• Supplied passage:

_ _ _

Our study has a number of strengths including a tight experimental design, with healthy volunteers randomized to three different treatment groups including two different antidepressants with different mechanisms of action. Furthermore, infant and adult faces were used, whereas almost all previous studies of attention and appraisal biases in depression have used adult faces only. Nevertheless, the limitations of this study should be considered. First, our sample was relatively small and these findings need to be tested in larger samples, particularly to examine group by face emotional expression interactions. Second, our participants were student volunteers and we did not definitively ascertain that they were not parents; more research is required to investigate whether these findings would hold amongst parents. Third, we chose seven days of antidepressant administration as this has been shown to lead to changes in appraisal of, and attention to, adult faces. Further studies are needed to examine whether a longer period of antidepressant use might lead to a different pattern of changes. Finally, further research needs to confirm these effects in a clinical sample and to investigate whether changes in the appraisal of infant faces has a significant positive impact on mother–infant interactions.

_ _ _

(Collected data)

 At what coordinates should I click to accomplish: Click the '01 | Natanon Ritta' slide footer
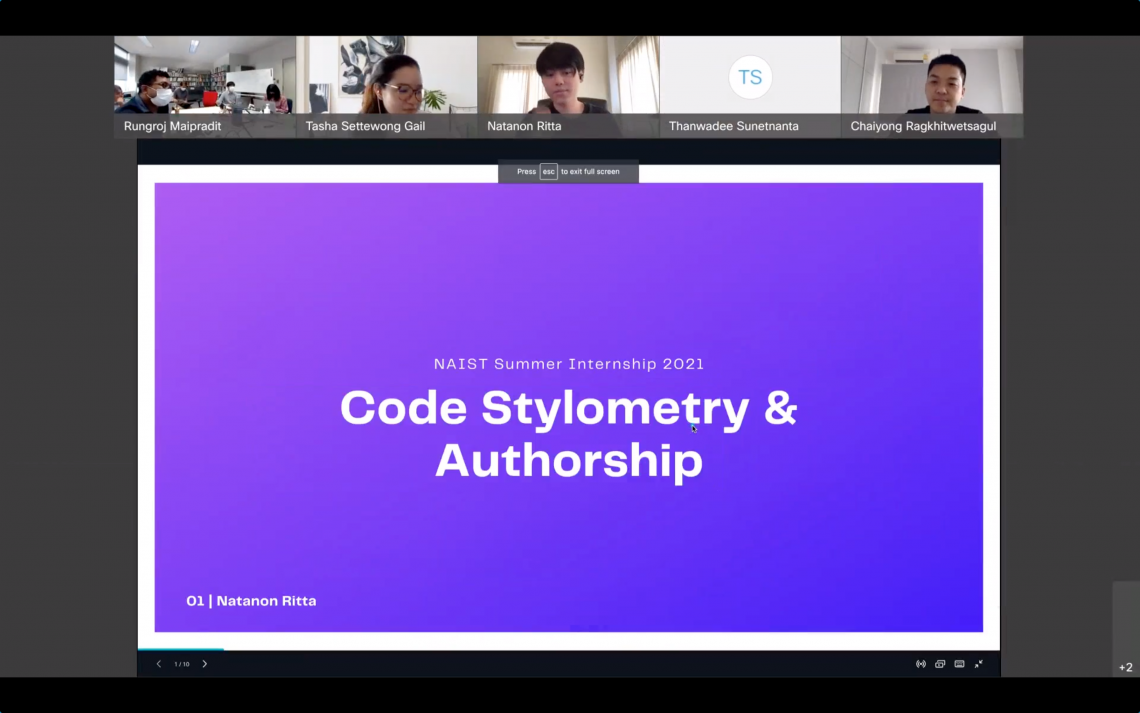coord(251,601)
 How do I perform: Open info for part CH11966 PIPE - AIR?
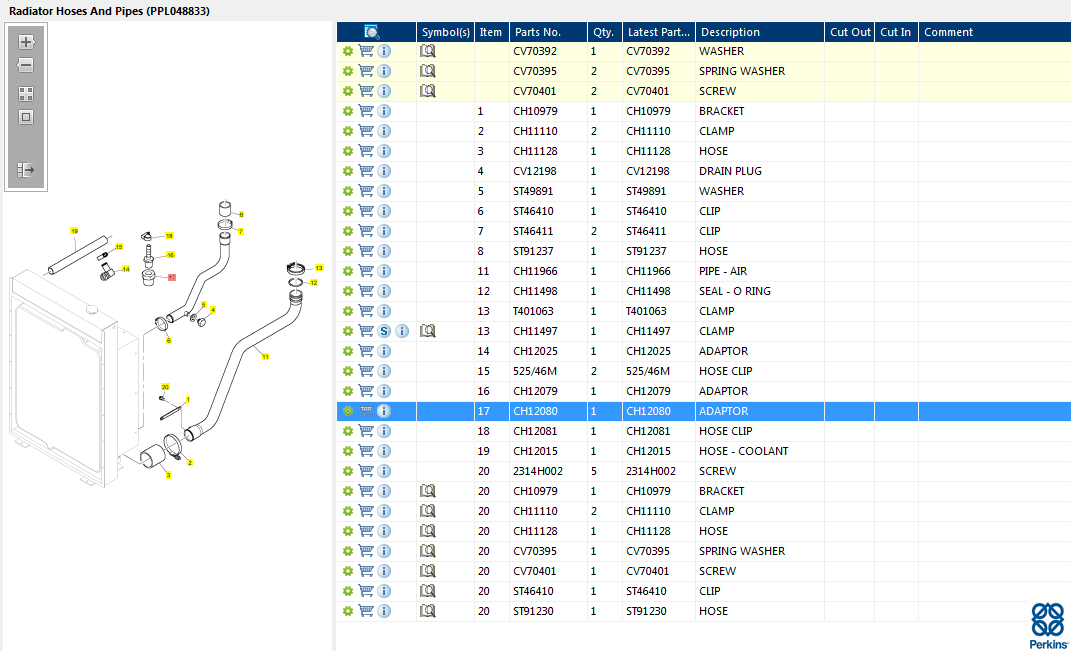(x=384, y=271)
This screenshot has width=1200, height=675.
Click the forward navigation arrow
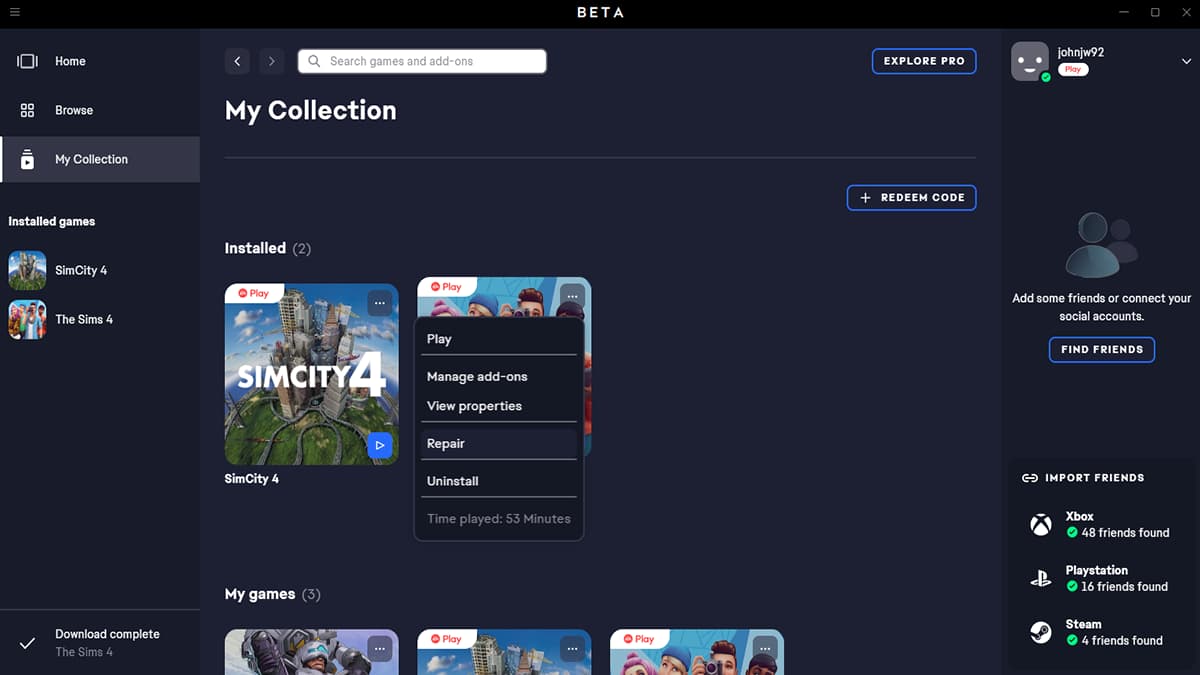(x=271, y=61)
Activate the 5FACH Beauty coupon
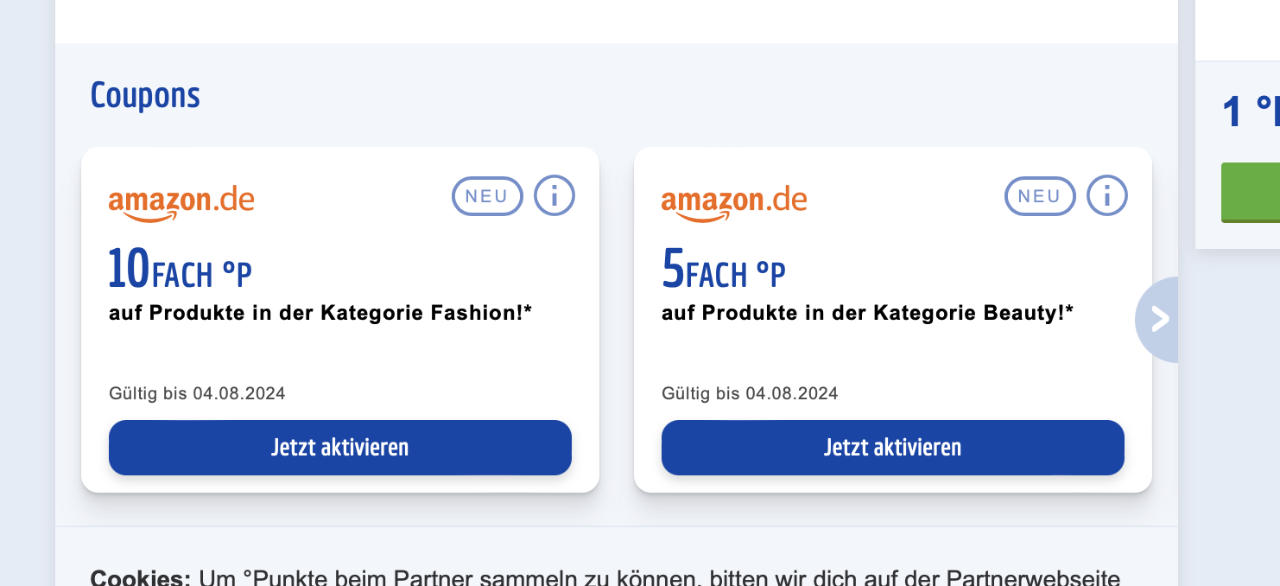 (x=892, y=447)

_ _ _

• Exercises to complete:
1: Sum up the passage on the antidepressant study in two sentences.
2: Carry on the passage on the antidepressant study from the point where it stops.

• Answers to the problems:
1: The study's strengths are a tight design that randomized healthy volunteers to three groups, including two antidepressants with different mechanisms of action, and its use of both infant and adult faces. Its limitations are a relatively small sample, student participants who were not confirmed to be non-parents, and a seven-day treatment period, and further research is needed in a clinical sample and on mother–infant interactions.

2:
In conclusion, postnatal depression is common, with a prevalence of around 10% (O’Hara, 1997) and a large body of evidence suggests that it is associated with difficulties in mother–child interaction and child development. Recent research indicates that these difficulties arise, at least in part, because of the impact of depression on the mother’s appraisal of her infant’s facial expression. The current study indicates that antidepressants may play a role in mitigating these negative effects by altering the appraisal of infant facial expressions. If these findings hold in larger and postnatally depressed samples, they have important implications for clinical practice.